● ASSIGNED TASK:
A single number is the answer: the count of lines in the records that hold the word "status".
_ _ _ _ _ _ _
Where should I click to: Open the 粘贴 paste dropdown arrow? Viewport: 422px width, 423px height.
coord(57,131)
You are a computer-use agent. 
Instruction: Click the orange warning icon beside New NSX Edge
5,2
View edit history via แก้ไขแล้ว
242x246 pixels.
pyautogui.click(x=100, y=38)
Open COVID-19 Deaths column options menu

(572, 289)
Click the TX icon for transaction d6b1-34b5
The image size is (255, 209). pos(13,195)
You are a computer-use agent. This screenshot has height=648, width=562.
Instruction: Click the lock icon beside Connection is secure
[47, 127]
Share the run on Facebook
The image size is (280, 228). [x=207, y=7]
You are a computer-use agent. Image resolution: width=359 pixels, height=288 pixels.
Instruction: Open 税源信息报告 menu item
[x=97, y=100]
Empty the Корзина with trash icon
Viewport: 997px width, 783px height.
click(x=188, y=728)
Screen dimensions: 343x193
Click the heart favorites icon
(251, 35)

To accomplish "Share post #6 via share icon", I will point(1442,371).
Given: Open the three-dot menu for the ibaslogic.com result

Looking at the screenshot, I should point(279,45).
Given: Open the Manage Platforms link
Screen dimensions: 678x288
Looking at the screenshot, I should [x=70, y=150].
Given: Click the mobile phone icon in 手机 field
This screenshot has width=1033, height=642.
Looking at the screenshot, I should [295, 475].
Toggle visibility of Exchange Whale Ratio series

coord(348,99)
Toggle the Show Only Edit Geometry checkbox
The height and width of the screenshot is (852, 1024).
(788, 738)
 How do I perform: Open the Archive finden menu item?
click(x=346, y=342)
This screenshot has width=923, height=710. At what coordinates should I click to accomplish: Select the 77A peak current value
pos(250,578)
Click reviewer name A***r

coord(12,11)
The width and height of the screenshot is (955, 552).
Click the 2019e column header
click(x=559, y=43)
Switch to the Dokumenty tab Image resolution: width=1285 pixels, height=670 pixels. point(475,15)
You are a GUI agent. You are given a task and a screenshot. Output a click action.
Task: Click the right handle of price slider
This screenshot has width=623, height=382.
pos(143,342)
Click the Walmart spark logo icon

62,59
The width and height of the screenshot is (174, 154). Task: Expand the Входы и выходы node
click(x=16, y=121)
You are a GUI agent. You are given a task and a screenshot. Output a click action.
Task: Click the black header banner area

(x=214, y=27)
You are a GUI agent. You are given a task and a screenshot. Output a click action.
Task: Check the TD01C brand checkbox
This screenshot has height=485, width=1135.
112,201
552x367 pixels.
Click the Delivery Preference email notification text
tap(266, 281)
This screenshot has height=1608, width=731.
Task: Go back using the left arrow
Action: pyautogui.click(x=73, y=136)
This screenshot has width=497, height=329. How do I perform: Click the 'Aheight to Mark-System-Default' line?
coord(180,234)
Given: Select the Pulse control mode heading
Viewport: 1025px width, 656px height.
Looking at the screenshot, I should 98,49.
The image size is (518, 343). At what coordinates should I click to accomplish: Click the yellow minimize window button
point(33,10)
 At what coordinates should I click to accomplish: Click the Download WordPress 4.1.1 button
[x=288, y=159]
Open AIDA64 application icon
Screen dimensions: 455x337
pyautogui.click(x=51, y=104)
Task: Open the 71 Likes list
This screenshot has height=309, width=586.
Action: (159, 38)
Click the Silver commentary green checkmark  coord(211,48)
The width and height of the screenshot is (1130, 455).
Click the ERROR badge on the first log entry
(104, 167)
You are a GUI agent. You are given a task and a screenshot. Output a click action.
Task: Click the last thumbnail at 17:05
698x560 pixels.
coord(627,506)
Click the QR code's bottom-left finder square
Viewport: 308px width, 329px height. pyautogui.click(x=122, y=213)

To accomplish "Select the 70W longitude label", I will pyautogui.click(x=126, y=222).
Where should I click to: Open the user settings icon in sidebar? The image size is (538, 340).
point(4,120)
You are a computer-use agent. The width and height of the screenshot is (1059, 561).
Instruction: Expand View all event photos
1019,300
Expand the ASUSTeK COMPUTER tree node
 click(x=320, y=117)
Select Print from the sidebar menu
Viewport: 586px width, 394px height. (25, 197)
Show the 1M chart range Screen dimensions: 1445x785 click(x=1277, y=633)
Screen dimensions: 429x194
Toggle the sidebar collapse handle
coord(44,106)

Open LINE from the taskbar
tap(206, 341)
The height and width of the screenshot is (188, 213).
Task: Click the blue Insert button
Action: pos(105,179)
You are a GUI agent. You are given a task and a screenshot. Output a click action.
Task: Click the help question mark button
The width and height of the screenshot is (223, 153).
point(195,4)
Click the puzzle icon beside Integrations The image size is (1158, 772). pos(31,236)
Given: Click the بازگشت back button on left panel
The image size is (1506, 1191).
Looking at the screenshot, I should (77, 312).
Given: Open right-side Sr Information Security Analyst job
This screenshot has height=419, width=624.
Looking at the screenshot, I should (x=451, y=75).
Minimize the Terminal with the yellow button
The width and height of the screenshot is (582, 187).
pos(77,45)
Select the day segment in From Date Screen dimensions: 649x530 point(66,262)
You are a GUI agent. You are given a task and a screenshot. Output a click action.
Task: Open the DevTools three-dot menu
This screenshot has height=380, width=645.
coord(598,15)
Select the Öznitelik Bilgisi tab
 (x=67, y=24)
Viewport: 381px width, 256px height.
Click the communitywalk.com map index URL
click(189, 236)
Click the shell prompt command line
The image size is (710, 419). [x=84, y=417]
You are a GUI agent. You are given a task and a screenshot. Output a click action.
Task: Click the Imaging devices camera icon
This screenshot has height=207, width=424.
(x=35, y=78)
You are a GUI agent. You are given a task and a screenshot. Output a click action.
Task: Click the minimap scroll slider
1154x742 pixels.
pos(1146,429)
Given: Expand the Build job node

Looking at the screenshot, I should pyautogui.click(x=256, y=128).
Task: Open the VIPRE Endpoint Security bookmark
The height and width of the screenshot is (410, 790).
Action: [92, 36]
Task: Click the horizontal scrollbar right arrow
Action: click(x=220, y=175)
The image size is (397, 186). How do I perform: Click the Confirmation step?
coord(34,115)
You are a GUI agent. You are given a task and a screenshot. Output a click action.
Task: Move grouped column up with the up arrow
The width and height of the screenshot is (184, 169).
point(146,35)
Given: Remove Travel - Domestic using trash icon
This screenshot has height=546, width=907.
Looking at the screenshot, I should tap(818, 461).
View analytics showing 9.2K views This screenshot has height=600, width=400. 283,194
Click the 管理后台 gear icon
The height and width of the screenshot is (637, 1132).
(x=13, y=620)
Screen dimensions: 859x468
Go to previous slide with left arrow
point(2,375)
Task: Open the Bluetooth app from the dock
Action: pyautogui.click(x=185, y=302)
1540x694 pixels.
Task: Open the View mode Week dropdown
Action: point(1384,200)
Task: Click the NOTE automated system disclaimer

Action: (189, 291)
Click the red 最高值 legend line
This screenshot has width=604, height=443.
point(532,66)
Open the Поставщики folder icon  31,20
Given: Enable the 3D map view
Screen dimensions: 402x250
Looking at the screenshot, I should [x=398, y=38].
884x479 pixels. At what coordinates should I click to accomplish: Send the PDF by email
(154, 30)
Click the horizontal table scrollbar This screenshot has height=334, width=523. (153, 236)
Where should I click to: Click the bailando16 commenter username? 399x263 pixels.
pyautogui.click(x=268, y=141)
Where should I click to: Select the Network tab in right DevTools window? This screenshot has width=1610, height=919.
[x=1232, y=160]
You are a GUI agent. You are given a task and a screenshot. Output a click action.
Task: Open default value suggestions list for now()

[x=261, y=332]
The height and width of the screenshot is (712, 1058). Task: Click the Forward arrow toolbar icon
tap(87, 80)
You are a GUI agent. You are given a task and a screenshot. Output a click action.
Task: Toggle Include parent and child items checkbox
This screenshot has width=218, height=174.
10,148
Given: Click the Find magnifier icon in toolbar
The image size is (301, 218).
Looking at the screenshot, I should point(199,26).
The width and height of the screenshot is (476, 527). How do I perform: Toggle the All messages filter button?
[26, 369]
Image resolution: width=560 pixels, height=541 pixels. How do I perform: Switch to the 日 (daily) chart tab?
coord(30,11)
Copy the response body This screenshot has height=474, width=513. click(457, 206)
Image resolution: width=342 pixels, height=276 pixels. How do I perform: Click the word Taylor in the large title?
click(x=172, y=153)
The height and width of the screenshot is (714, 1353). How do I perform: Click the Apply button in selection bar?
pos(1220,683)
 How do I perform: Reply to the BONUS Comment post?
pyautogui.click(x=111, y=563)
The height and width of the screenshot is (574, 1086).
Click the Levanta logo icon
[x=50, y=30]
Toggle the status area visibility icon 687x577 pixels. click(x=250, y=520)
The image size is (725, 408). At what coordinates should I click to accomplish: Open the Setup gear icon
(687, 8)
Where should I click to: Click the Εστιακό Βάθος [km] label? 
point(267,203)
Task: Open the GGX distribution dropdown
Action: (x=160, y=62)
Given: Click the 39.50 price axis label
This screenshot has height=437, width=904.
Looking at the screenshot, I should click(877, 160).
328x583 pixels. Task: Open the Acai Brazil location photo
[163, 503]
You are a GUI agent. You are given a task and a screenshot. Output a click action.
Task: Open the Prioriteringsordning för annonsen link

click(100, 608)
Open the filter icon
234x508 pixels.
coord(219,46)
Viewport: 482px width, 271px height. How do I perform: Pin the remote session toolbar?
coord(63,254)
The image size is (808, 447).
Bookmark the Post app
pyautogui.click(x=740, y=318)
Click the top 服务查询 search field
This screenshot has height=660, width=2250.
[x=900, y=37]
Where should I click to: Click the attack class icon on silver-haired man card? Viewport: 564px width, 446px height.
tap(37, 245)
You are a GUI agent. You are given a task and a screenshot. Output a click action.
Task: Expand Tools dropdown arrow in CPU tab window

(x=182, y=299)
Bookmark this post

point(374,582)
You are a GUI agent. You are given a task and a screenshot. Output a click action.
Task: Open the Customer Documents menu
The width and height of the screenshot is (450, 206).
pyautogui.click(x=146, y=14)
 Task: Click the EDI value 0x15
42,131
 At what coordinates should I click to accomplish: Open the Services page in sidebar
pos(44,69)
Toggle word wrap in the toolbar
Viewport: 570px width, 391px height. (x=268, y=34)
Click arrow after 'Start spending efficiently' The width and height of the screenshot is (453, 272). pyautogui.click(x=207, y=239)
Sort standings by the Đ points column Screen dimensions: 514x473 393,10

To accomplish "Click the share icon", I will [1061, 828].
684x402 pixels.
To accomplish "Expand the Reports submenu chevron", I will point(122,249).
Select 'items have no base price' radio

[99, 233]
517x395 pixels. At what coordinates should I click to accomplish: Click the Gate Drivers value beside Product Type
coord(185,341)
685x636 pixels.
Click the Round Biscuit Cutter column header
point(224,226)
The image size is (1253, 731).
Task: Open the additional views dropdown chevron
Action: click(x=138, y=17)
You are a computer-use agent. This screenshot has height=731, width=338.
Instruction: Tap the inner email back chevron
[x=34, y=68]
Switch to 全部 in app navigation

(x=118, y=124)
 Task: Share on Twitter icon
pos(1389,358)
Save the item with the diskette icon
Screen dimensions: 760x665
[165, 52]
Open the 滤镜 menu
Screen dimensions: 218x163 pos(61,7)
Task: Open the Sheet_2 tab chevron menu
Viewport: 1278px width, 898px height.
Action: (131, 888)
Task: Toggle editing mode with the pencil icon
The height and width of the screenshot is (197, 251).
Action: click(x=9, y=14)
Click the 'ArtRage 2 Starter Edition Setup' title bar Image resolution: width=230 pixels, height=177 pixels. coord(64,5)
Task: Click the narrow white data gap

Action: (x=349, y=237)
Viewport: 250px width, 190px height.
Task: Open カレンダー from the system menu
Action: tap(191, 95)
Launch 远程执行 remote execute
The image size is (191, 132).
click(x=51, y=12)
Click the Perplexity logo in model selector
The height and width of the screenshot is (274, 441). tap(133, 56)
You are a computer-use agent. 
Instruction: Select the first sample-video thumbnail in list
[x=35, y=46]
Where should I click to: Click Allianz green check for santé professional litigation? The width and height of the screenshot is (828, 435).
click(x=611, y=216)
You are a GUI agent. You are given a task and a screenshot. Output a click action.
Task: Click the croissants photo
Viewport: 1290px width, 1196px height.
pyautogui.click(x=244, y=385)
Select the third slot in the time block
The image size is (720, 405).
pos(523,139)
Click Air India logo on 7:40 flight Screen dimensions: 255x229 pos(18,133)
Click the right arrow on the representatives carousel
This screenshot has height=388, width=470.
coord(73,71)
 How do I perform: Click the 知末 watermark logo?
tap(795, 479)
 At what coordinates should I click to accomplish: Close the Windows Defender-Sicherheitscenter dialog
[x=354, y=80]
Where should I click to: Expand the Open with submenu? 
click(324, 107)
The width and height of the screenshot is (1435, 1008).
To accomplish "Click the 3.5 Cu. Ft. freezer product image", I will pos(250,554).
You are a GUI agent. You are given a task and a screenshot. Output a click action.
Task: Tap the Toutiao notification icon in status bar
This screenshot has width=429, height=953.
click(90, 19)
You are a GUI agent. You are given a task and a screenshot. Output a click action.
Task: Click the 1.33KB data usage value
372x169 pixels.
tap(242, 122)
_ _ _ _ _ _ _
● SOLUTION TO THIS TASK:
2